MacMillan, Ian 1941-
MacMillan, Ian 1941-
(Ian T. MacMillan)
PERSONAL: Born March 23, 1941, in Teaneck, NJ; son of Donald and Elizabeth MacMillan; married September 2, 1963; children: Julia, Laura. Ethnicity: “Caucasian.” Education: State University of New York College at Oneonta, B.A., 1963; University of Iowa, M.F.A., 1965. Hobbies and other interests: Tennis, spearfishing.

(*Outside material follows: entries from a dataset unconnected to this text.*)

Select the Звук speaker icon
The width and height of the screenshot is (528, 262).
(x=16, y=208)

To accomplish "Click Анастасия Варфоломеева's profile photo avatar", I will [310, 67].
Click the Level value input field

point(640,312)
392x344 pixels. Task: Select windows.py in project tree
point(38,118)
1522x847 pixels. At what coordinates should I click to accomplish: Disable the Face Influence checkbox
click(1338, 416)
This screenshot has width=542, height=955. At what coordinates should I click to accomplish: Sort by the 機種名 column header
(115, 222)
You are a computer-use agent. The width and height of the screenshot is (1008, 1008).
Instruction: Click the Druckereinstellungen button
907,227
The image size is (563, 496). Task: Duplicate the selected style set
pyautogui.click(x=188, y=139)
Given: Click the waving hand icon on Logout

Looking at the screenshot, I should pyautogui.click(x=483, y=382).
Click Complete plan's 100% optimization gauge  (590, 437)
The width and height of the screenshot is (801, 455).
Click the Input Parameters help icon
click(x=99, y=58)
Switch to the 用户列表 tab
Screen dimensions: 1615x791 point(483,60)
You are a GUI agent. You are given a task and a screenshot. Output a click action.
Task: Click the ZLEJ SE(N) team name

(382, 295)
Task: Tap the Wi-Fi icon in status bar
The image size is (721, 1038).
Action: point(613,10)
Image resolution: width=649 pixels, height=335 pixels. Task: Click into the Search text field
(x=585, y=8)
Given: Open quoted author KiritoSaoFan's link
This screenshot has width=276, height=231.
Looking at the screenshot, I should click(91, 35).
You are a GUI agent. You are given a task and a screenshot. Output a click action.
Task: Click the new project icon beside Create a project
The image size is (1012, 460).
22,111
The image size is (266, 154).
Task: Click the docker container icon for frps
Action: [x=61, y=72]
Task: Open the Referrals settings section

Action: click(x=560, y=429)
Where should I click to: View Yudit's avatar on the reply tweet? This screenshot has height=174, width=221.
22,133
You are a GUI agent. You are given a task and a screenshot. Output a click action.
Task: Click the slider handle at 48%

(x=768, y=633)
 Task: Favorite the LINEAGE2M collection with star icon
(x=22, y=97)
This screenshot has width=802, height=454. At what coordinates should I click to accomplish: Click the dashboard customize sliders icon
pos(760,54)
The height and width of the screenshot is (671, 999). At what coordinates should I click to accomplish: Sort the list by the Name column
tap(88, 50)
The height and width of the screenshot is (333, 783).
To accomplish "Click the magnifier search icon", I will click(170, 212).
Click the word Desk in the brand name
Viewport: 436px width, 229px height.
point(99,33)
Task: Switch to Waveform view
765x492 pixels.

ADDRESSES: Office—Deptartment of English, Kuykendall 421, University of Hawaii at Manoa, 1733 Donaghho Rd., Honolulu, HI 96822. Agent—Neal Olson, Donadio & Olson, Inc., 121 W. 27th St., New York, NY 10001. E-mail—imacmill@hawaii. edu.
CAREER: University of Hawaii at Manoa, Honolulu, professor of English, 1966—.
AWARDS, HONORS: Associated Writing Programs award, 1979, for Light and Power; Hawaii Award for Literature, 1992; O. Henry Award, 1997, for “The Red House”; PEN USA West fiction award, 2000, for Village of a Million Spirits; Cades Award, 2008; Pushcart Prize.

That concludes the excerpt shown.